An ancient and “nearly naked” black hole that astronomers believe may have been created in the first fraction of a second after the big bang has been spotted by the James Webb space telescope.

If confirmed as a so-called primordial black hole, a theoretical class of object predicted to exist by Stephen Hawking but never before seen, the discovery would upend prevailing theories of the universe.

Until now, the mainstream view has been that stars and galaxies appeared first and that black holes were created only when the earliest stars ran out of fuel and collapsed under their own gravity.

But the latest observations by the space telescope, which reveal a gargantuan black hole with only a sparse halo of surrounding material dating back to the dawn of the cosmos, appear incompatible with this sequence of events.

“This black hole is nearly naked,” said Prof Roberto Maiolino, a cosmologist at the University of Cambridge who is one of the team behind the observations. “This is really challenging for the theories. It seems that this black hole has formed without being preceded by a galaxy around it.”

Primordial black holes are hypothesised to have been formed in the first fraction of a second after the big bang by denser and hotter regions collapsing in on themselves. In this scenario, black holes of varying sizes were stitched into the fabric of the cosmos from almost the beginning and acted as gravitational pockets around which the dust and gas that formed the first galaxies began to cluster. Hawking pioneered the theory in the 1970s, but with no observational proof in the decades since they have come to be viewed as speculative or “exotic”.

The latest observations focus on a “little red dot” known as QSO1 dating back more than 13bn years to when the universe was just 700m years old.
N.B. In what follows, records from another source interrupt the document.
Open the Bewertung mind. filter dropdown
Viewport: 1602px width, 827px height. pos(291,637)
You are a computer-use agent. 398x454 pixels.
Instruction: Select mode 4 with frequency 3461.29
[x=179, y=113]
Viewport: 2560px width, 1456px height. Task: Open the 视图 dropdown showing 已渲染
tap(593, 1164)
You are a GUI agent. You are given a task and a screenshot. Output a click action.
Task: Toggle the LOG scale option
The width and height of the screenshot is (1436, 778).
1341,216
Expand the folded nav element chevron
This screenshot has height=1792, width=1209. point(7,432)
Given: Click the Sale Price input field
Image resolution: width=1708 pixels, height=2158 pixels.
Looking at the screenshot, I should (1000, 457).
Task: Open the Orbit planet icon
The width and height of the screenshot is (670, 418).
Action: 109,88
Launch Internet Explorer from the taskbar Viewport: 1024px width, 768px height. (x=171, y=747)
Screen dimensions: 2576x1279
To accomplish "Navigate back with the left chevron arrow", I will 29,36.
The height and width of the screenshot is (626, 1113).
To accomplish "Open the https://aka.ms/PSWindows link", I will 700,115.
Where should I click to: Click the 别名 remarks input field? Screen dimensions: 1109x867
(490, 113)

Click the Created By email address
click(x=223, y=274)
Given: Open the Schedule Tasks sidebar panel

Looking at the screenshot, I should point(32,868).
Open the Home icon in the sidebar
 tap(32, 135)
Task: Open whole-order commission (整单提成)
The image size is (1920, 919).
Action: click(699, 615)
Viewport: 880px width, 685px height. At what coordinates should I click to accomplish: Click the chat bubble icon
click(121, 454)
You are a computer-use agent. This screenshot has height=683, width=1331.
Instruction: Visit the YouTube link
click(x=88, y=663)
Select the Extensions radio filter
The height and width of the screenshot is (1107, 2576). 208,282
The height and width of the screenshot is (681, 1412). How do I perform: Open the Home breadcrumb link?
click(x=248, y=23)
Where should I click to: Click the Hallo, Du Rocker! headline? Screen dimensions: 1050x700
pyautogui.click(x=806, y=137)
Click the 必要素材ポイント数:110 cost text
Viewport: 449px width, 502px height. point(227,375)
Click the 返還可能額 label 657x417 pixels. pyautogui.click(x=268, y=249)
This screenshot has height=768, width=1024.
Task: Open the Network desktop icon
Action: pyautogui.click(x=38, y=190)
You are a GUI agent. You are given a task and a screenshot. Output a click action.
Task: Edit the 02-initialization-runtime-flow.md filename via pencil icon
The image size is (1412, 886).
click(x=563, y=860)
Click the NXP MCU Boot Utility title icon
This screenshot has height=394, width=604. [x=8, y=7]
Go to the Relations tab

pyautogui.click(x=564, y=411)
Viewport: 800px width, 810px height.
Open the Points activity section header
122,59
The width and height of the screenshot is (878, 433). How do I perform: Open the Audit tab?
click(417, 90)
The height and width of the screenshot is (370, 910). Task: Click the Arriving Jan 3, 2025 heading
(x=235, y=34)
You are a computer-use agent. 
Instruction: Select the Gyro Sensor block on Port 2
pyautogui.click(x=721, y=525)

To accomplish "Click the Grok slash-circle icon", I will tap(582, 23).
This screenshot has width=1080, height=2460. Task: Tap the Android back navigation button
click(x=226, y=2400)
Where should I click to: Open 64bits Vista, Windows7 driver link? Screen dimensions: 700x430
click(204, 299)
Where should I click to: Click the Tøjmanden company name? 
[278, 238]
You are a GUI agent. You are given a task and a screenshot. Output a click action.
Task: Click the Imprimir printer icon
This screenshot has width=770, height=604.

It is one of a scattering of such dots found by the JWST that are so red, so compact and so bright that astronomers have concluded they must be ancient supermassive black holes.

Given that black holes are typically assumed to start small and snowball over time by gobbling up stars, scientists have been puzzled about how these black holes got so big so early in the universe’s history.

Despite QSO1’s extreme distance, astronomers were able to track the orbital speed of the swirling halo of gas and dust. This measurement gave the mass of the central black hole as 50m solar masses, with the total mass of the surrounding material being less than half of this value, according to the findings posted on the preprint Arxiv website.

“This is in stark contrast with what we observe in our local universe, where the black holes at the centre of galaxies [like the Milky Way] are about a thousand times less massive than their host galaxy,” said Maiolino.

In a separate analysis, the glowing material around the black hole was found to be chemically “pristine”, comprising almost exclusively of hydrogen and helium, the two elements left over after the big bang. The absence of heavier elements, which are forged in stars, adds to evidence that there is no significant star formation in the black hole’s vicinity.

“These results are a paradigm change,” said Maiolino. “Here we’re witnessing a massive black hole formed without much of a galaxy, as far as we can say from the data.”

Another way this could have occurred is through a vast cloud of gas and dust in the early universe collapsing directly into a black hole rather than fragmenting and forming stars. But “direct collapse” is predicted to require very specific environmental conditions that are not evident in the observations, leading the scientists to have a slight preference for the primordial black hole scenario.

Prof Andrew Pontzen, a cosmologist at University of Durham who was not involved in the research, said: “A confirmed primordial origin for black holes would have profound implications for fundamental laws of physics.

“The researchers behind this study use new JWST observations to strengthen the case for primordial origins, but it’s an indirect argument and it will take time for the debate to be settled. A decade from now the next generation of gravitational wave detectors, perfect for sniffing out black holes across the entire universe, will settle the matter.”